I genuinely believe that the Mozilla board is secretly working for Google. They already get most of their funding from that search engine deal, is a backroom agreement to slowly run the organization into the ground in order to force the last holdouts over to Chrome that hard to believe?

[–] [email protected] 4 points 3 hours ago

It's in Google's interest to keep Firefox/Mozilla alive to skirt antitrust laws, so any backdoor deal would be more making Chrome alternatives not look too attractive while keeping them on life support.

[–] [email protected] 26 points 7 hours ago (2 children)
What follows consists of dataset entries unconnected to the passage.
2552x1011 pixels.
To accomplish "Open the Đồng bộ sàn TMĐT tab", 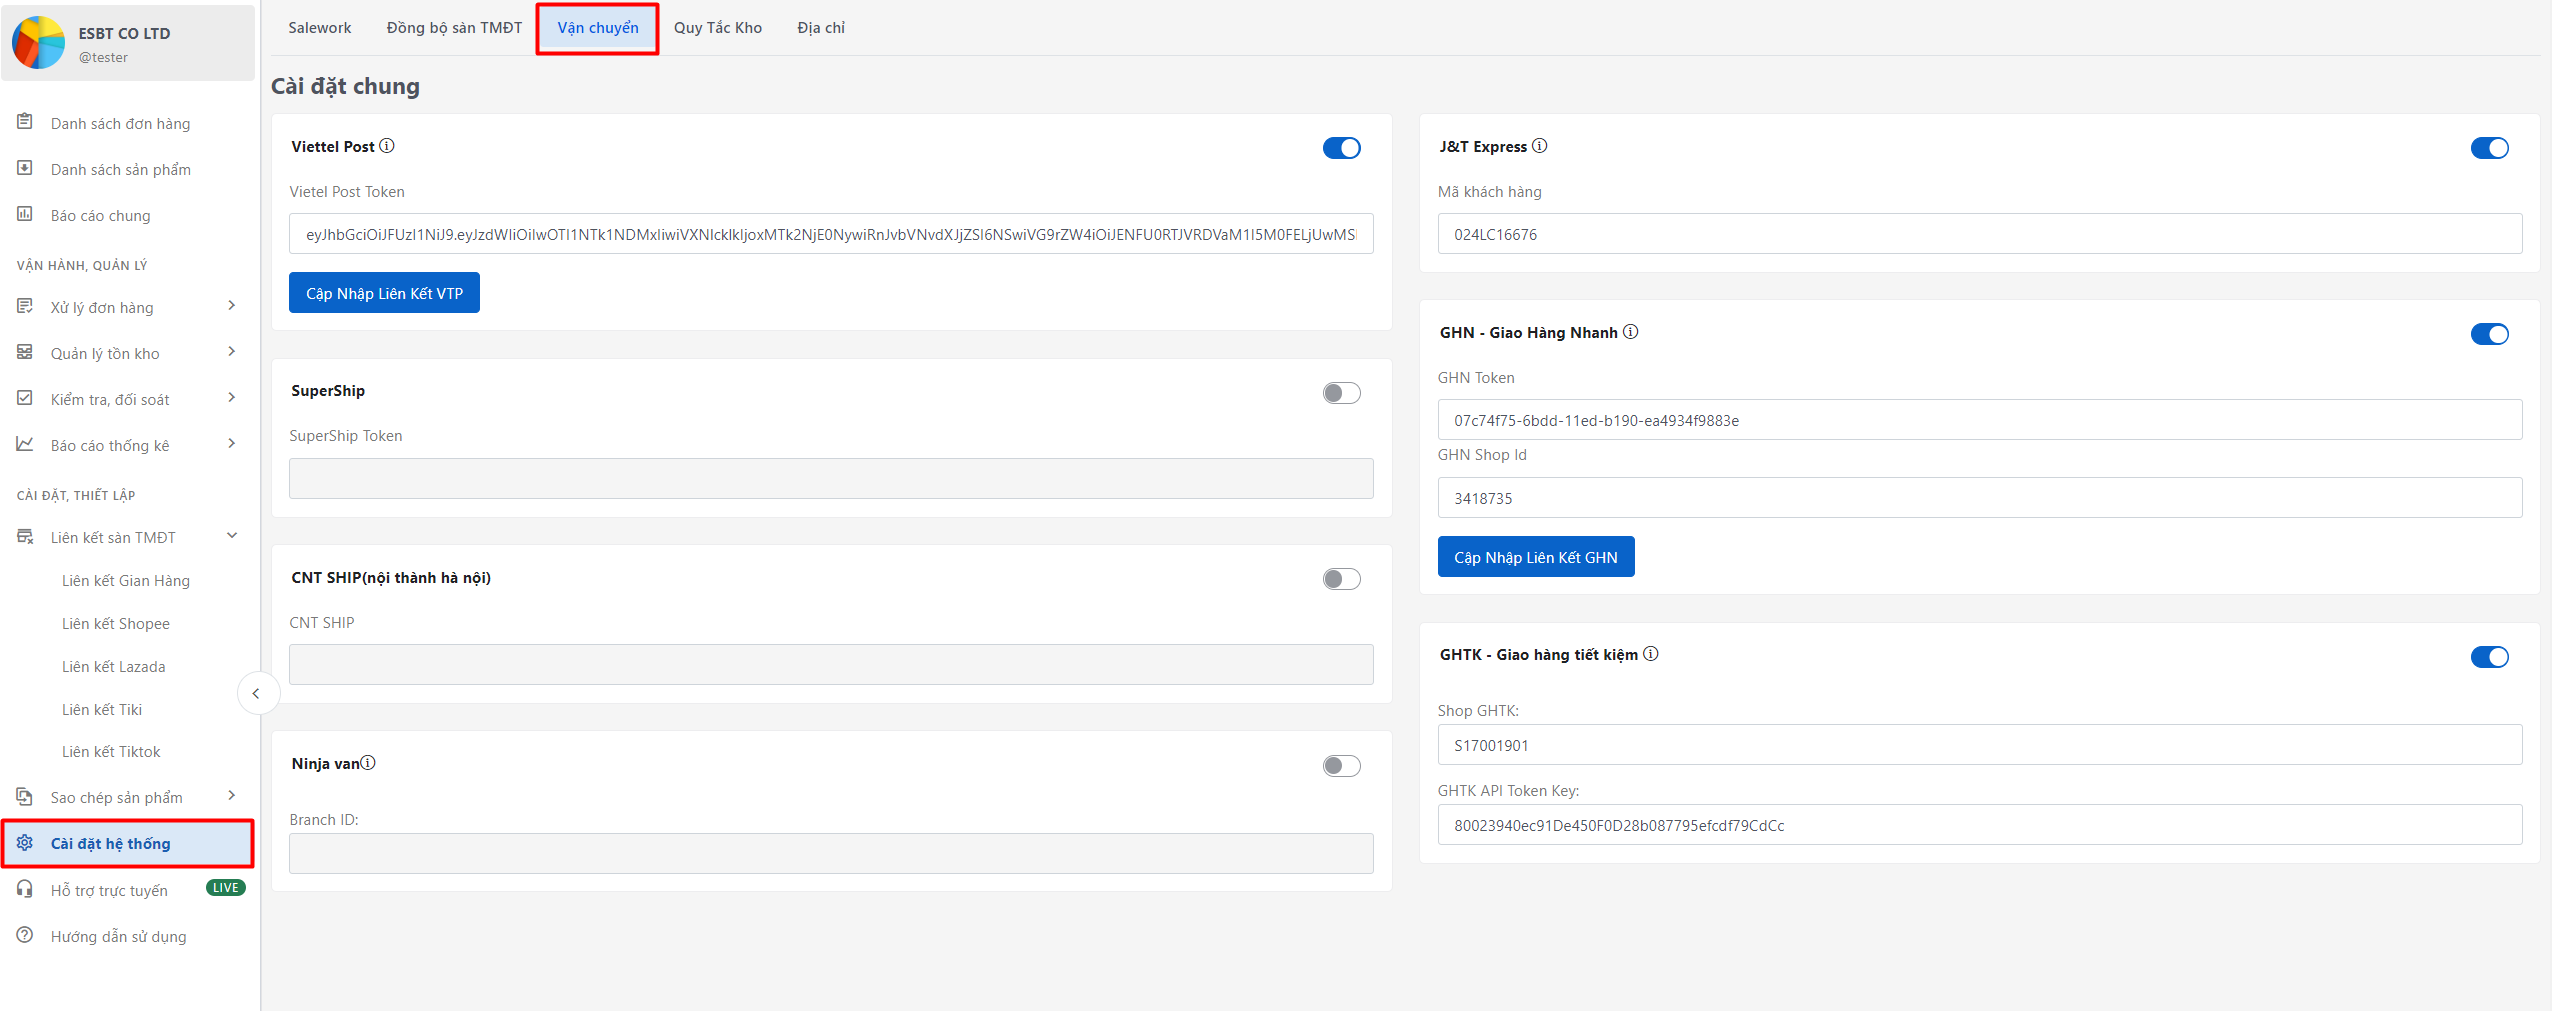I will tap(454, 28).
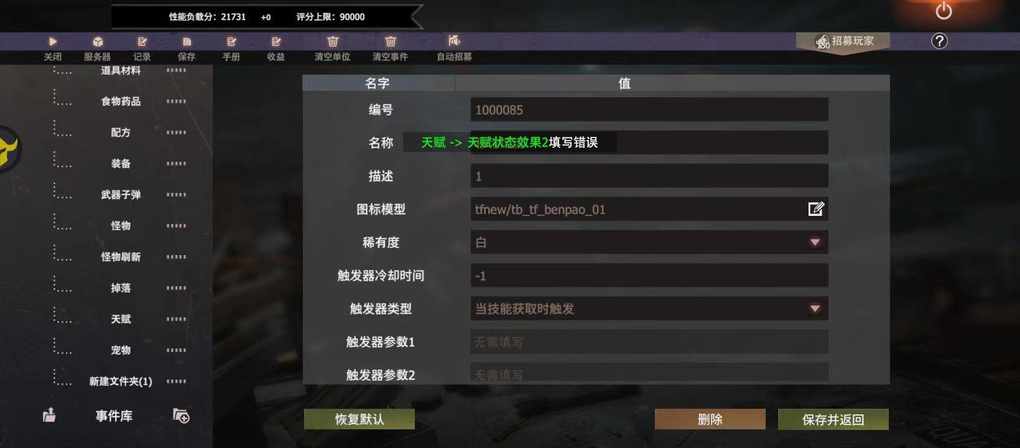Click the 关闭 play icon in toolbar
The height and width of the screenshot is (448, 1020).
tap(53, 41)
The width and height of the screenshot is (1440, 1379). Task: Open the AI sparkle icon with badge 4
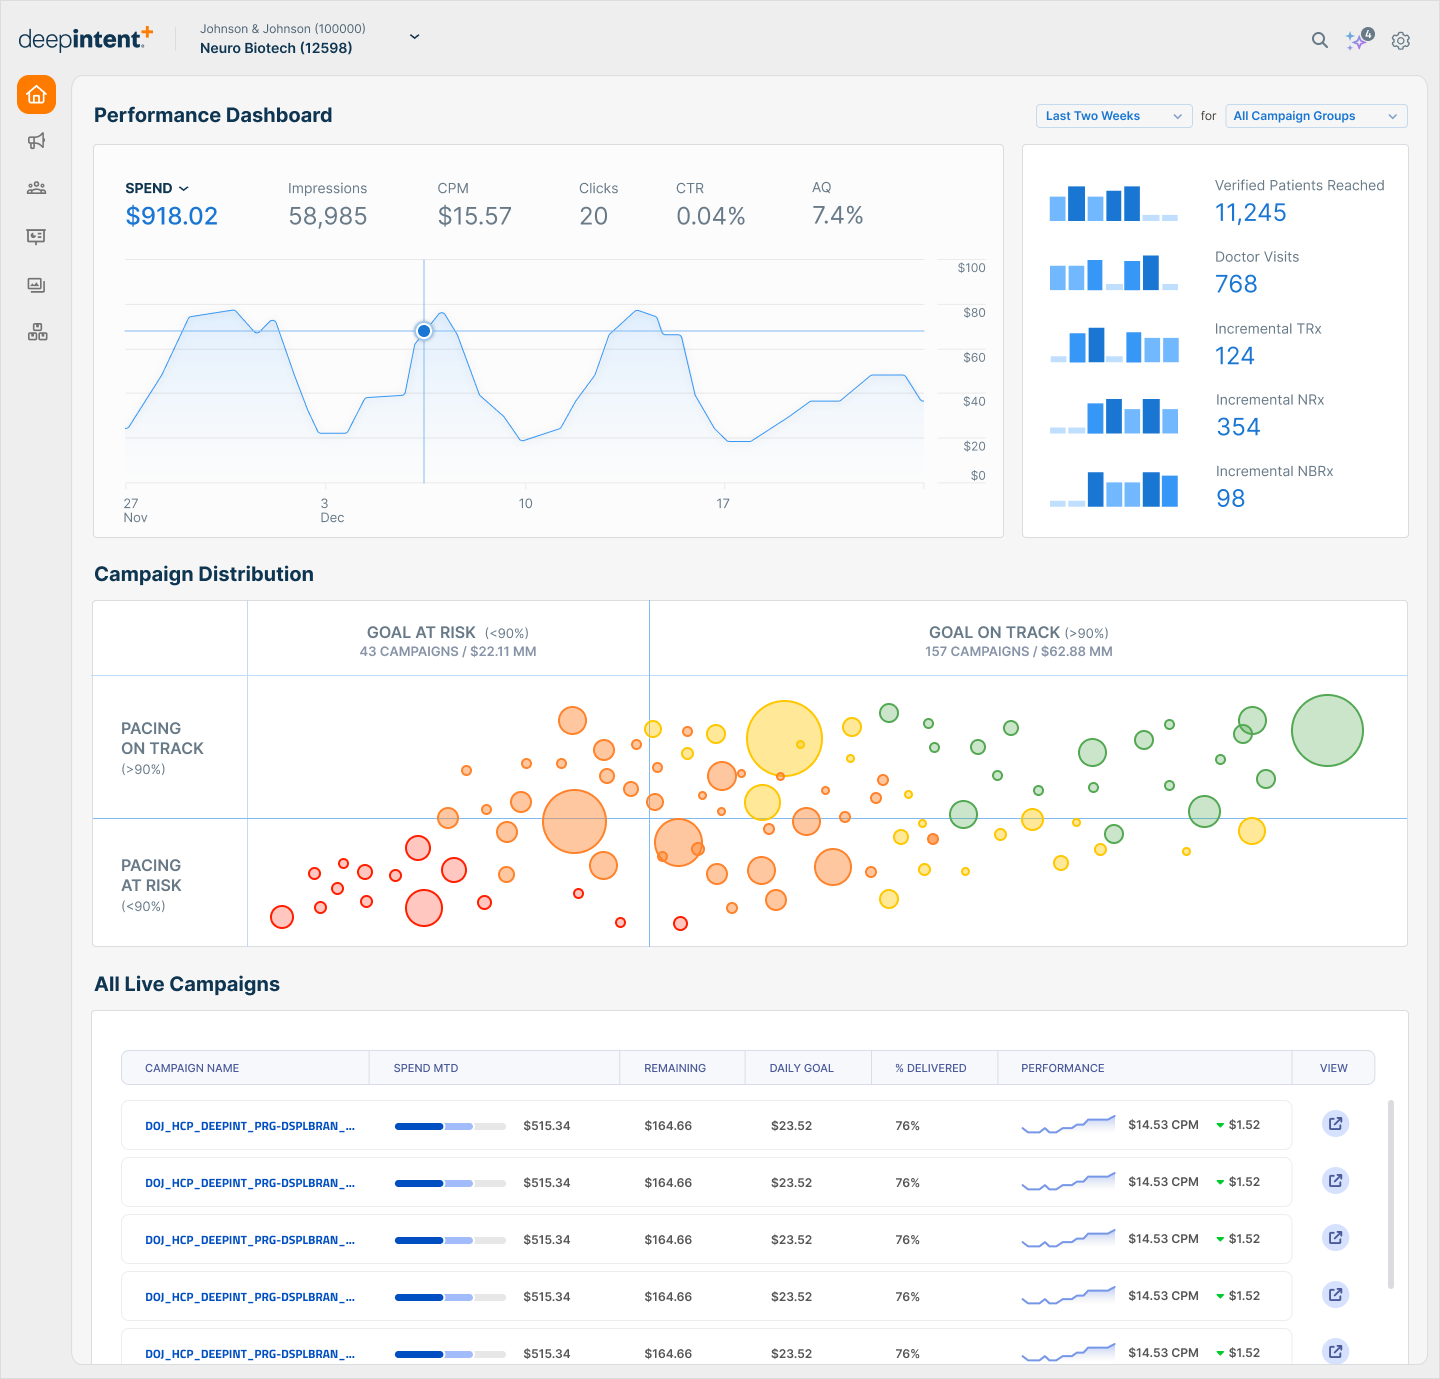coord(1357,40)
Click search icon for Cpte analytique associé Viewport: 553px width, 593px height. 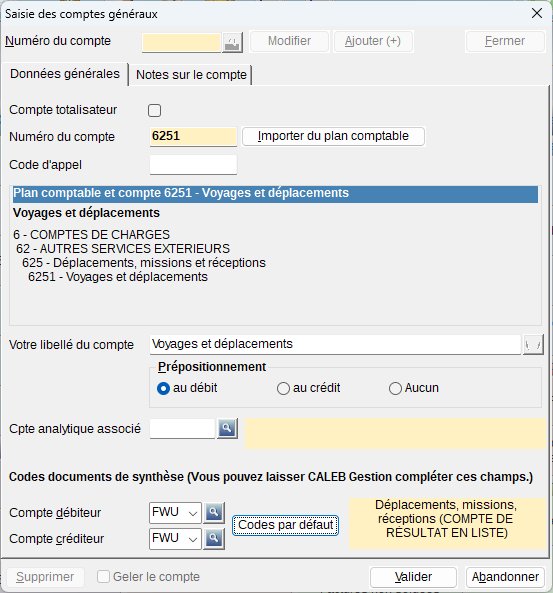[227, 428]
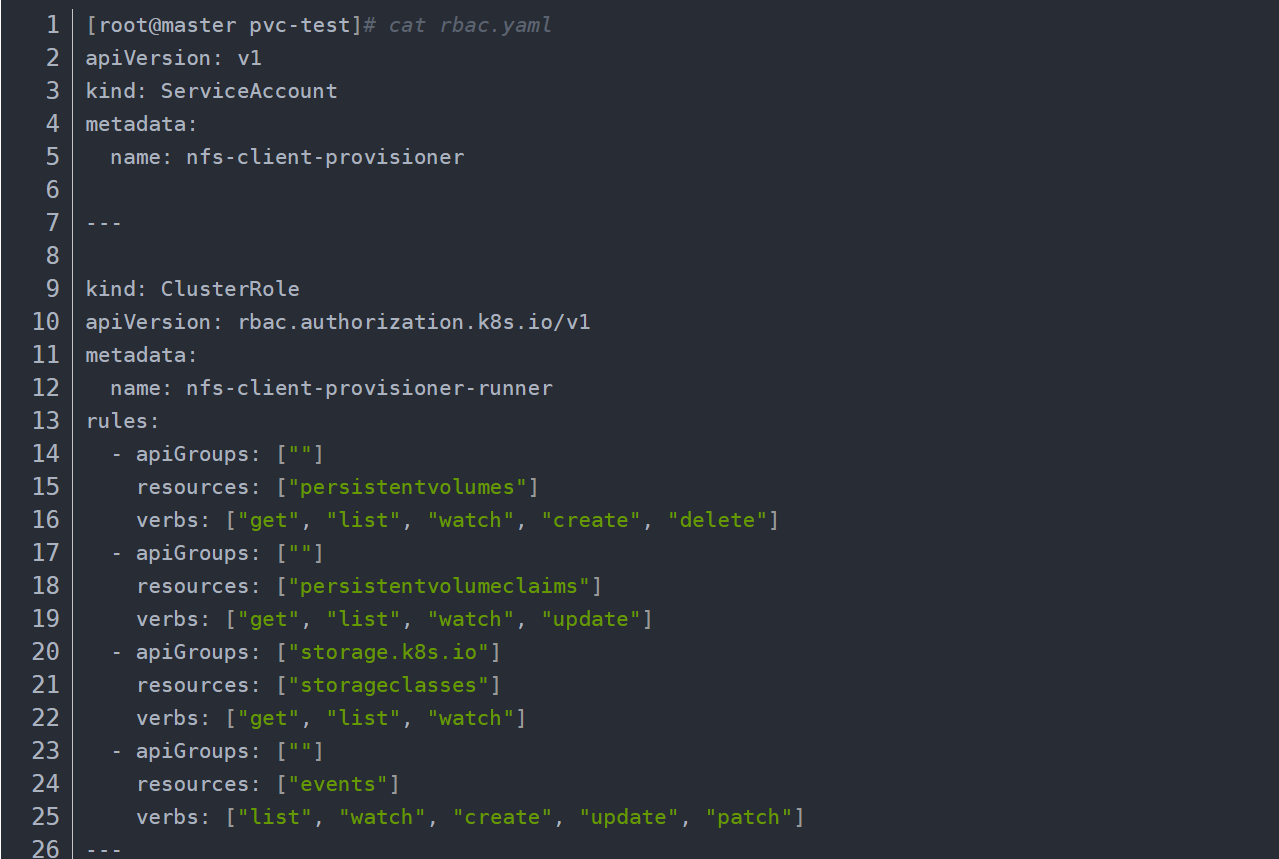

Don't ascribe intention where incompetence is enough.

[–] [email protected] 1 points 3 hours ago

Exactly

They are just good at burning money and getting nothing done

[–] [email protected] 5 points 3 hours ago (1 children)

It's better to treat incompetence as maliciousness, than to treat maliciousness as incompetence.

The benefit of the doubt should only apply in the absence of a longstanding pattern of behavior to the contrary.

IMO Mozilla has run out of goodwill.

[–] [email protected] 1 points 3 hours ago

IMO Alphabet has run out of goodwill by abusing their market dominance in a more overt way.

Looking forward to more aggressive action by FTC, note that tech donors have asked Harris for Lina Khan's removal as a quid pro quo.

[–] [email protected] 7 points 8 hours ago

I don't think they're working for Google but I'm convinced that they're trying to setup their own advertising business

Trying to get some of that sweet ad revenue money

but Google controls so much of everything that of course they're indirectly funded by Google, so it may look like they're working for Google

In this Tecnofeudalist reality that we live in, we all indirectly work for our feudal lords Google / Meta / Amazon. We are granted their grace and allowed to exist in their server space and use their internet cables. In return we have to work the land and give our data as a tribute.

[–] [email protected] 46 points 13 hours ago (2 children)

Ok wtf is Moxilla doing? They know their company is built on good community perception, right?

[–] [email protected] 7 points 3 hours ago

They honestly have a monopoly in the sense that they are the only think not Chrome

[–] [email protected] 7 points 8 hours ago (3 children)

I mean they've been pedaling AI crap for a while without negative backlash.

Similarly they tried to ride the Blockchain train back in the crypto scam days and also didn't face any backlash.

They've publicly vouched to become an AI company and an advertising company without backlash.

I think most Firefox users don't care

[–] [email protected] 2 points 3 hours ago

Honestly a lot of Firefox users are eyeing forks

[–] [email protected] 6 points 4 hours ago

What they mean with AI features is also their offline website translation feature, which is something I've wanted for years. The alternative is online Google website translation.

[–] [email protected] 11 points 7 hours ago (2 children)

I think most Firefox users don’t care

Oh we care, but there's no alternative besides Chrome and Safari and those companies are even worse (Google definitely is, anyway, Apple is debatable)

Luckily there's still alternatives like Librewolf that unfortunately still use Mozilla's browser engine.

I do hope the Servo project will be ready to use in a production browser soon.

[–] [email protected] 1 points 3 hours ago* (last edited 3 hours ago)

We are stuck with Firefox based browsers for a few years at the minimum as it takes a really long time to develop an engine.

Also Servo is very much not the only thing around. Ladybird exists as well

[–] [email protected] 3 points 4 hours ago (1 children)

Apple is definitely just as fucking terrible.

[–] [email protected] 4 points 4 hours ago (1 children)

Compared to Google? Idk. Google doesn't sell any products to the end user so that says a lot about who the customers are.

Apple sells products. Apple users ARE the customers.

[–] [email protected] 3 points 4 hours ago

No. Apple's just getting paid from both sides.